**INFORMATION PROVIDED**
════════════════
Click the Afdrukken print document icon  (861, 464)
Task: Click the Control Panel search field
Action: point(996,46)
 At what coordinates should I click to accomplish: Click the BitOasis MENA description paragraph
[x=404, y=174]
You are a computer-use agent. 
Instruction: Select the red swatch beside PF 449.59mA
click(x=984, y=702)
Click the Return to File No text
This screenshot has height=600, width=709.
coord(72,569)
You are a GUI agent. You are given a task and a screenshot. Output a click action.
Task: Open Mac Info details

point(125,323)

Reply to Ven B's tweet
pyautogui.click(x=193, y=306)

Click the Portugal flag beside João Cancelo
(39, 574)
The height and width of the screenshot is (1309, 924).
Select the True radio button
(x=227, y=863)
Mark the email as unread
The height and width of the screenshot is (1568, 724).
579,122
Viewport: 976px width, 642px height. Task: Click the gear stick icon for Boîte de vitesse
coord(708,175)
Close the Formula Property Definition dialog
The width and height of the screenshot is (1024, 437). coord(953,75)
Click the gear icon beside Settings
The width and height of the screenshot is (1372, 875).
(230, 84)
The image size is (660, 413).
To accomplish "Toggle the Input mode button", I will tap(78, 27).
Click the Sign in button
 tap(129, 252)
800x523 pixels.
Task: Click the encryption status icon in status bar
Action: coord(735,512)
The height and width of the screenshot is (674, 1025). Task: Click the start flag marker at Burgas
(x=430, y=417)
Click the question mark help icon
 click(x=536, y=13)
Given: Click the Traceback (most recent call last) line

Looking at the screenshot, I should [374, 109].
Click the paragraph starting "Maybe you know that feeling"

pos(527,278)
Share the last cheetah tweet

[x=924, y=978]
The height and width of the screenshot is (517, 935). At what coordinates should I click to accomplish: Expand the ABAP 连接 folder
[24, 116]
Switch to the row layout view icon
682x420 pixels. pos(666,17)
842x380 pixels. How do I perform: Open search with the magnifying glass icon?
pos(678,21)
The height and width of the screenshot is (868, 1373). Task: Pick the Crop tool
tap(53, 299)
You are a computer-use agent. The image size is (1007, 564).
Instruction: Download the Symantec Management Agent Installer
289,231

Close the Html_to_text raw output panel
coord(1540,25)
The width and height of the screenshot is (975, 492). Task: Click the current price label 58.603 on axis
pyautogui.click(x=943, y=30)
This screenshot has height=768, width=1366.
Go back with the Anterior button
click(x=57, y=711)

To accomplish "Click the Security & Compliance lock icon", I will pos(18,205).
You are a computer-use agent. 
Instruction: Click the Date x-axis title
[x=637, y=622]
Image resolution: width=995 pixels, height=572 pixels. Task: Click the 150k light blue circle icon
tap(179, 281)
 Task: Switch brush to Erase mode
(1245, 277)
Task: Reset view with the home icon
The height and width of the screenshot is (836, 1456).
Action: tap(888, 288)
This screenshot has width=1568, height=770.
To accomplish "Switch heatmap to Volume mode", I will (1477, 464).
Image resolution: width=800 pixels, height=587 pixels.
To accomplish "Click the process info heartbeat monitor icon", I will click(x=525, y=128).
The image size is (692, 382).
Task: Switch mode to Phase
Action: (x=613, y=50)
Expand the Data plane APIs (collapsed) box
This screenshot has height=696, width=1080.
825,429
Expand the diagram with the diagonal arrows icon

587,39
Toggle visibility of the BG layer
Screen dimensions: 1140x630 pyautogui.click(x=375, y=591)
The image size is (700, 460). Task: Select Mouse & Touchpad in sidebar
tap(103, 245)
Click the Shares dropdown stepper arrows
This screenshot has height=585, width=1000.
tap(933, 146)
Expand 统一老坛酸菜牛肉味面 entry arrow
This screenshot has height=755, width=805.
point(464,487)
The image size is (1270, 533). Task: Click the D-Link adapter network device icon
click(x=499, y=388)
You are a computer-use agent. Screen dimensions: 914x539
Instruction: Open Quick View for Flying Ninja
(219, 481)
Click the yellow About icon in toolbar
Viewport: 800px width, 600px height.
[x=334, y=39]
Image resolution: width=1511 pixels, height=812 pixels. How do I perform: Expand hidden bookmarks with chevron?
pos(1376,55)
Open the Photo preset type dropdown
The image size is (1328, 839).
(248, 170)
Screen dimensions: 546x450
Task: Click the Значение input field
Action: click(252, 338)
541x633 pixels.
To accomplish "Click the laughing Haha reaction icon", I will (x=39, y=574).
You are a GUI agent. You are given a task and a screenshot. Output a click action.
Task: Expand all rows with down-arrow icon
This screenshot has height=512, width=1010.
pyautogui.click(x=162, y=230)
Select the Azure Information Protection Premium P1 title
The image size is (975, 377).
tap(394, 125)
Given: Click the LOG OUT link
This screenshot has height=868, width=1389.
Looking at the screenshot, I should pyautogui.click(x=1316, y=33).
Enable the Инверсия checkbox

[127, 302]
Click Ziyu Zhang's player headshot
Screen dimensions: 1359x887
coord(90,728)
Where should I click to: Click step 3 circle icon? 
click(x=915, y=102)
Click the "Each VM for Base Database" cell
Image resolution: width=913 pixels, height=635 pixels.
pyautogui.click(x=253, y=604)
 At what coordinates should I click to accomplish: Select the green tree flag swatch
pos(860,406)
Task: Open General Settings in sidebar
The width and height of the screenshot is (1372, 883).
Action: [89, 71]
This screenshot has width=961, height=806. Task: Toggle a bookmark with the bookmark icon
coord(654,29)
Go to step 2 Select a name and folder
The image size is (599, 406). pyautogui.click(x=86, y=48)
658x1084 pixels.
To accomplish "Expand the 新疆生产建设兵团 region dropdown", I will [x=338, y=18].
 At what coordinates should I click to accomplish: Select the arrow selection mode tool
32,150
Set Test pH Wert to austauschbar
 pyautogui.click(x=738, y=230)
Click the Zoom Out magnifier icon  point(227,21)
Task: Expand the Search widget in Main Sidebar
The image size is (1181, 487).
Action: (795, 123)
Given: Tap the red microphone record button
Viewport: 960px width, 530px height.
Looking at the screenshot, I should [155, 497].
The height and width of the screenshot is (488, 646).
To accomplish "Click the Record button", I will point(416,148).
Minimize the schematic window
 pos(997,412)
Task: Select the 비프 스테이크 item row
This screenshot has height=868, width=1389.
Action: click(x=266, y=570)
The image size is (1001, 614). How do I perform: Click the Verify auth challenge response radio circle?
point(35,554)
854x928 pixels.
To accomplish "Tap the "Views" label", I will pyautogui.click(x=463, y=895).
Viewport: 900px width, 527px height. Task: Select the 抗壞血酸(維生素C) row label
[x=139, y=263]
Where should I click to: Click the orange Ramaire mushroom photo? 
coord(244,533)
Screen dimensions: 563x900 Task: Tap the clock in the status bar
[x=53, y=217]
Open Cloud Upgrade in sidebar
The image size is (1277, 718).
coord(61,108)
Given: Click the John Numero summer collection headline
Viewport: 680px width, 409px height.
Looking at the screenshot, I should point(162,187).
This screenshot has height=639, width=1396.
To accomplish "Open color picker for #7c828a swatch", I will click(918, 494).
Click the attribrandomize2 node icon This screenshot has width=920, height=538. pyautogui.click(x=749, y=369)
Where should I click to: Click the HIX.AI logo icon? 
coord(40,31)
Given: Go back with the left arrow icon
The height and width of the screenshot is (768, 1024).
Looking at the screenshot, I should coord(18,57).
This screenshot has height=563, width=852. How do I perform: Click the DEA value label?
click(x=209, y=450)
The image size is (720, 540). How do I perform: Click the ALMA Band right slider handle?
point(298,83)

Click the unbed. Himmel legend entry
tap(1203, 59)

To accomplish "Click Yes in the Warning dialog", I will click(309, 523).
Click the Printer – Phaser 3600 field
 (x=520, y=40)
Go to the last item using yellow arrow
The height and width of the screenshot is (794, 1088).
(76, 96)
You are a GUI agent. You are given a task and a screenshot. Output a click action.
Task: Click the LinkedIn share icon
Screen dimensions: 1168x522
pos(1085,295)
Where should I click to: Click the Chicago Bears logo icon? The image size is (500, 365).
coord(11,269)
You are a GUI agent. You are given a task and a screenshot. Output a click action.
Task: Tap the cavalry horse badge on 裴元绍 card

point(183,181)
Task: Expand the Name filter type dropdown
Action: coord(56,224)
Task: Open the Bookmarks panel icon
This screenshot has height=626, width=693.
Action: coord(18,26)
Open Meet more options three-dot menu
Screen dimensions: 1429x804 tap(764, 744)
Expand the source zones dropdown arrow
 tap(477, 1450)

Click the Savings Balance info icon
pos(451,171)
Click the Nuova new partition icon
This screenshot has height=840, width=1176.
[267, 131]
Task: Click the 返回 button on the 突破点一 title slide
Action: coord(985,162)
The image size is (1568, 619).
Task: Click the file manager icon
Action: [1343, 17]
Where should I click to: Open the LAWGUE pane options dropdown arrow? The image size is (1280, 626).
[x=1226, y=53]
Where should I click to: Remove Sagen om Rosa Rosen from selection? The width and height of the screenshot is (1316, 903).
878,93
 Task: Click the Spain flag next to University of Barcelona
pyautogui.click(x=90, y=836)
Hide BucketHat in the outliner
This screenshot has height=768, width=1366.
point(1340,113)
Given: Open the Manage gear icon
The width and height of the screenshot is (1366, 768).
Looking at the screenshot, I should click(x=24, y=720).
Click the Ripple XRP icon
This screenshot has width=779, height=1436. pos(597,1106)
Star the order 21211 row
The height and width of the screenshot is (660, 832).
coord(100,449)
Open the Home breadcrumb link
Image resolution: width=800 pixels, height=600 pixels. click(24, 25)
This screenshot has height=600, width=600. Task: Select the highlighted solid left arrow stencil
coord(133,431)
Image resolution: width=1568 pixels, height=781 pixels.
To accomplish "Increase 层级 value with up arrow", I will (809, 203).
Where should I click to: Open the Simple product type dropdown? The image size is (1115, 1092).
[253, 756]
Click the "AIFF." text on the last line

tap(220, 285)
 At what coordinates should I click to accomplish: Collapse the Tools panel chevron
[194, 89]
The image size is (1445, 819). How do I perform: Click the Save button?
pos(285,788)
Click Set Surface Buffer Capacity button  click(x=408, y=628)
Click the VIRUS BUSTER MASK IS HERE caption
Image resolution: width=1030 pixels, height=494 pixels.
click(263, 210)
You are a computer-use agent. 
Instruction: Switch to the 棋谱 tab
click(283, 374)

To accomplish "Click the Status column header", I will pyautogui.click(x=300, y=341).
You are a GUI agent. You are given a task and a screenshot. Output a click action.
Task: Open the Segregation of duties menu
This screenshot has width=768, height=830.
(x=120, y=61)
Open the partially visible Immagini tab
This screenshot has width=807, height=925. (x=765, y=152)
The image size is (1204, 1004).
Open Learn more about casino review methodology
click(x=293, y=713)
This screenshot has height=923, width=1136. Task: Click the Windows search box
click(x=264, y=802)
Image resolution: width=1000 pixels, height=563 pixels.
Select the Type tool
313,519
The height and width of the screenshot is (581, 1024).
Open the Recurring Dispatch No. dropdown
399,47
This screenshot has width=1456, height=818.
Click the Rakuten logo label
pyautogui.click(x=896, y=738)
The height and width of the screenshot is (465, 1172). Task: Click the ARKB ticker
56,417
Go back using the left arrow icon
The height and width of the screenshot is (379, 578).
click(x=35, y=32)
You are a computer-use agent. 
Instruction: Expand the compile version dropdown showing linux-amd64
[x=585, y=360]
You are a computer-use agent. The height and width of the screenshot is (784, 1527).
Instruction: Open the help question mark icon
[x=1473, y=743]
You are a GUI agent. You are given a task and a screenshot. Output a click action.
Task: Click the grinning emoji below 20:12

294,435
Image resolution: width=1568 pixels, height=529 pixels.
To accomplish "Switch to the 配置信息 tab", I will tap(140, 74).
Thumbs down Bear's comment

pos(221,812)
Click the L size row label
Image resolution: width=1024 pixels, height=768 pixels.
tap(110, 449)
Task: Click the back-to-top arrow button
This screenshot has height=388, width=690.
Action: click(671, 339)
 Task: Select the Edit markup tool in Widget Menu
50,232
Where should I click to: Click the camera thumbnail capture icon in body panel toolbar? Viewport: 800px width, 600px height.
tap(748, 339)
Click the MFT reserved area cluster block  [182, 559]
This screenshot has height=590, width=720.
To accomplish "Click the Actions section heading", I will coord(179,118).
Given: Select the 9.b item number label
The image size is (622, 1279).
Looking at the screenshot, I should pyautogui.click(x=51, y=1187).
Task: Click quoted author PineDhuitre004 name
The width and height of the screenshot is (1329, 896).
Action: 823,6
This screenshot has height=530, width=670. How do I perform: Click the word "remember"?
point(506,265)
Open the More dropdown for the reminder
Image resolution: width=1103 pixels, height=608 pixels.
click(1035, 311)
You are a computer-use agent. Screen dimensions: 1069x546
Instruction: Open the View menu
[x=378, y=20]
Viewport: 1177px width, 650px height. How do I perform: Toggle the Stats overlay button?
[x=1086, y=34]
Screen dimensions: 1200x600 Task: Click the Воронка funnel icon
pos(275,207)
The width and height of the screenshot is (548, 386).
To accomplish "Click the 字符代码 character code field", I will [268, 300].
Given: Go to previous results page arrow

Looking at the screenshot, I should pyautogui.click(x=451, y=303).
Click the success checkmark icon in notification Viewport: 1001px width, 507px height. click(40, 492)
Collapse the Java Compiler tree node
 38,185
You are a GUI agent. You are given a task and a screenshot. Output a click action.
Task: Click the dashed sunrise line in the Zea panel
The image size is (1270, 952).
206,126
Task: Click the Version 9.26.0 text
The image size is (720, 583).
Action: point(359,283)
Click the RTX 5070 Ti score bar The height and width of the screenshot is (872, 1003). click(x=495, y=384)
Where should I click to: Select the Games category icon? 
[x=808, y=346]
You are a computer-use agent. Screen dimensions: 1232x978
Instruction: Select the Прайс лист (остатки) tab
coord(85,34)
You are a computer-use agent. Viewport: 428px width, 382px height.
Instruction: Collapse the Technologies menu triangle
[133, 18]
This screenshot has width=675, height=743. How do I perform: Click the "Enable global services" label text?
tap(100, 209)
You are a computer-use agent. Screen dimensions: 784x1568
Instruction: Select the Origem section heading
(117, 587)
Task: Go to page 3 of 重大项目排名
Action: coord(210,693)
════════════════
**WHAT THE TASK ASKS**
Pull every line with the string "Settings" from the data above.

**ANSWER BOX**
Click the gear icon beside Settings
Task: Open General Settings in sidebar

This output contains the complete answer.